This is straight out of a Victorian adventure story. A successful Welsh steel magnate was invited by the Imperial Russian government to set up a steel mill in Ukraine in 1870 after they’d seen his designs for iron-clad battleships.
John Hughes was 54 when he set off with his wife and eight children and 100 steel workers and miners. After an arduous 2,000 mile journey they then had to endure frozen winters and scorching summers as well as cholera epidemics as they created a town in the wilderness.
He invested £24,000 of his own money to build a town based on those found in the Welsh valleys complete with teashop, pub, hospital and churches dedicated to St George and St David. The town was called Hughesovka.
After the Russian revolution it was renamed Stalino in 1921, removing the link to a foreign entrepreneur.

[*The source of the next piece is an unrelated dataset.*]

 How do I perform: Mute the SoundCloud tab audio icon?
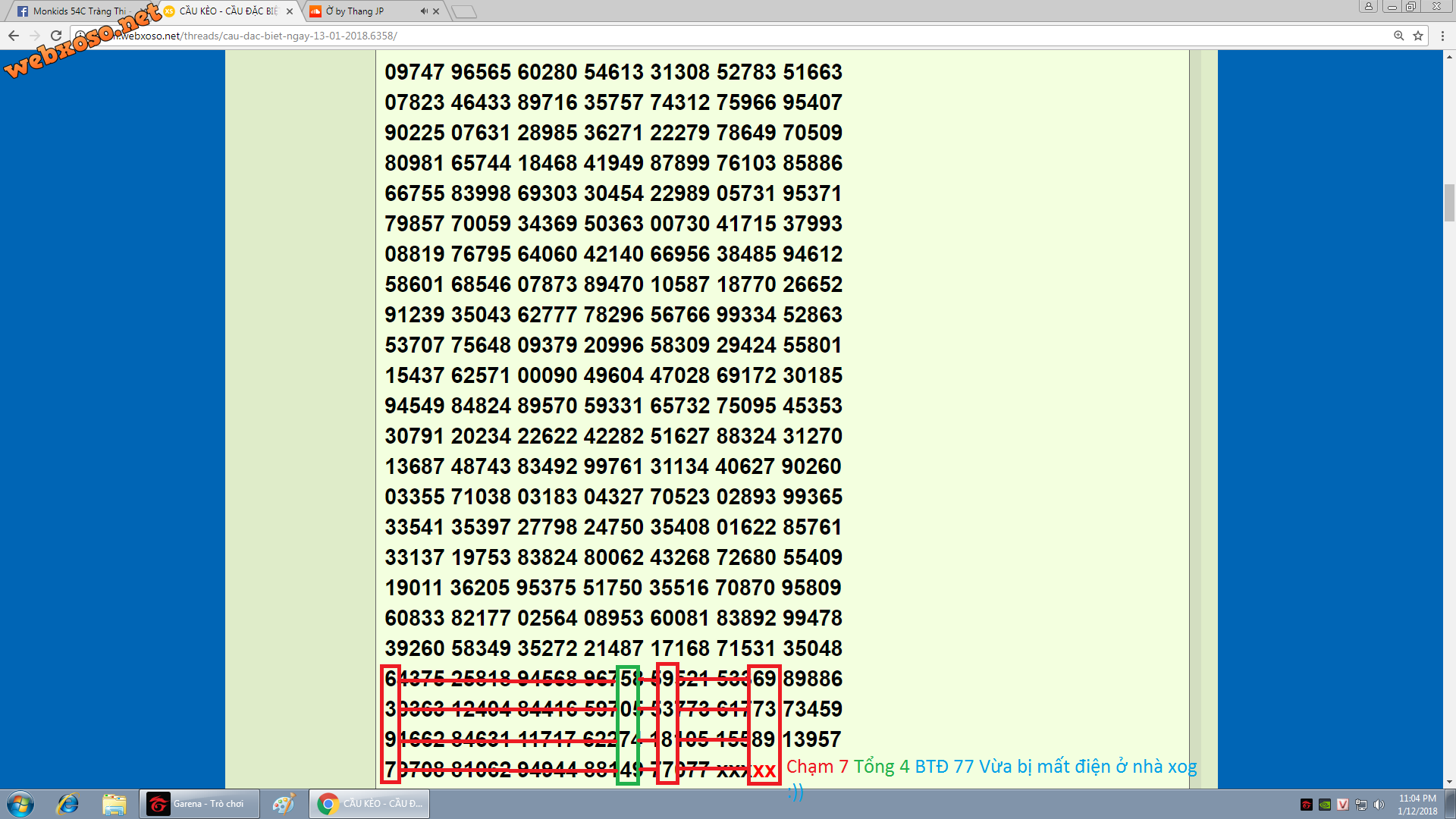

In 1961 it was give its present name Donetsk, home of Shaktar Donetsk football team, football having been introduced by the Brits who went to work in the steel plant. From humble beginnings the city is now the 5th biggest in Ukraine with a population of almost a million.
Now, to mark the 200th anniversary of Hughes’s birth in Merthyr Tydfil (he died on a business trip to St Petersburg and his sons ran the business until the communists forced them out) Ukraine is issuing a stamp and running a series of tributes.
The Ukrainian ambassador to Britain, Volodomyr Khandogiy, said “John Hughes exported to our country his skills and inspiration. He proved that the technology migrating through political frontiers can bring remarkable changes, modernisation and development”.
To close the circle the Welsh Assembly member for Pontypridd is Mick Antoniw whose father came to Britain from Ukraine.